We examined the association of serum calcium and 25(OH)D with overall PCa in a predominantly Afro-ethnic population with high UV exposure and is one of the first studies to examine these relationships in the Caribbean. We measured serum 25(OH)D, an indicator of dietary intake and sun exposure. Our data reflected the consumption of multivitamins in general and did not ask specific questions on vitamin D supplements, which could affect the values. We did not evaluate for the presence of renal or liver diseases or hyperparathyroidism in our subjects which may also affect serum Vitamin D and calcium. These conditions are associated with low vitamin D levels, 53–55 however, we do not believe that it resulted in a detection bias as 12.4% of men had 25-(OH)D concentrations <20 ng/mL.

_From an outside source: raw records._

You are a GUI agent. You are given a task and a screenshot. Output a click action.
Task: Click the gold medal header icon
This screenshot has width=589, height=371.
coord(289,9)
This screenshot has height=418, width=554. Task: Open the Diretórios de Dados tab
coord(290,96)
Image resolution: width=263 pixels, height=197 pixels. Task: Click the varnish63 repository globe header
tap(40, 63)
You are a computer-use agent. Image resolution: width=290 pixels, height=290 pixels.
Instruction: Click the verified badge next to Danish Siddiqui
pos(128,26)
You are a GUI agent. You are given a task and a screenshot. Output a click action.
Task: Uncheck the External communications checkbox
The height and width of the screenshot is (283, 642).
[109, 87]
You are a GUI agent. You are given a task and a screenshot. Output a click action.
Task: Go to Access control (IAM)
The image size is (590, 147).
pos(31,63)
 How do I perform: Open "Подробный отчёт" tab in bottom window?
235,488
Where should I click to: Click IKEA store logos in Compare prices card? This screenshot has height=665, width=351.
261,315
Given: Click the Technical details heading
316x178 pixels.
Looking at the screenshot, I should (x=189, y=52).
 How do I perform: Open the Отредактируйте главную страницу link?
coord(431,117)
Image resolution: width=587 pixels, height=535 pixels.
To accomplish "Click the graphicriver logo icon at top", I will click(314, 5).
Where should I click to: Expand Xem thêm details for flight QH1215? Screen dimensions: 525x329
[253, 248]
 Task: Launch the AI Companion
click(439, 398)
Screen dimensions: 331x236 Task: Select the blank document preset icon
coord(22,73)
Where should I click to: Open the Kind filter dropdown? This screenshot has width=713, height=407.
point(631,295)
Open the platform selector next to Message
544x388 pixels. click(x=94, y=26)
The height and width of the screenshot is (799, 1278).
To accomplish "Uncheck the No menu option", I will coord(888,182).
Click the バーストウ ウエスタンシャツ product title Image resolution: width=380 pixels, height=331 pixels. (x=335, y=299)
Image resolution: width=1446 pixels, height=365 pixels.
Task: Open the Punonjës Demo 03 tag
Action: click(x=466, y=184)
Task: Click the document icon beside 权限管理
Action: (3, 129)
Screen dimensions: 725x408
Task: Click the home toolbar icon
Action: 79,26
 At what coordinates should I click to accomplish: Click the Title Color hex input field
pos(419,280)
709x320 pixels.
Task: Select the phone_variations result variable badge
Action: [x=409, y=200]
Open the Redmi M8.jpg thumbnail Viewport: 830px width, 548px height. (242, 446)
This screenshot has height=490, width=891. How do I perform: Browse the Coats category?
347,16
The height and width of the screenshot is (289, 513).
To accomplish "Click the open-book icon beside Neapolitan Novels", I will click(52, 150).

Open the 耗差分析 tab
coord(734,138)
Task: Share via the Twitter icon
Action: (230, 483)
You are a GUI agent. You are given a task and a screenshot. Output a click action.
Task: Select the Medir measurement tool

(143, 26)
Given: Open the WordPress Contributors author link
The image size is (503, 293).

Similar to other epidemiologic studies, there is uncertainty of the extent to which 25(OH)D reflects intraprostatic vitamin D levels as 1,25(OH)2D through it local production in prostate cells expressing 25(OH)-1α-hydroxylase enzyme 56. Additionally, it is possible that 25(OH)D may be a marker for other factors such as insulin-like growth factor-1 which associated with 25(OH)D and has been related to PCa 57. We measured a single sample of 25(OH)D and calcium and samples representing different time points are likely to give more precise estimates of exposures. Our study was case–control in design hence a temporal relationship between dietary intakes, serum calcium, and vitamin D and PCa cannot be established, however, the design of the study with the use of incident PCa and assessment of the participants prior to any knowledge of a PCa diagnosis strengthen our conclusions. Our findings are valid within an African ancestry population and cannot be extrapolated to other ethnic groups, given the previously reported heterogeneity by pigmentary characteristics 17.

Conclusion

Our results suggest that serum calcium and 25(OH)D may independently increase the likelihood of PCa among men of African ancestry. Well-designed studies (specifically cohort studies) among Blacks are required to confirm the relationship between circulating 25(OH)D and calcium in the development of PCa in Blacks and explore possible mechanisms in the causal pathway.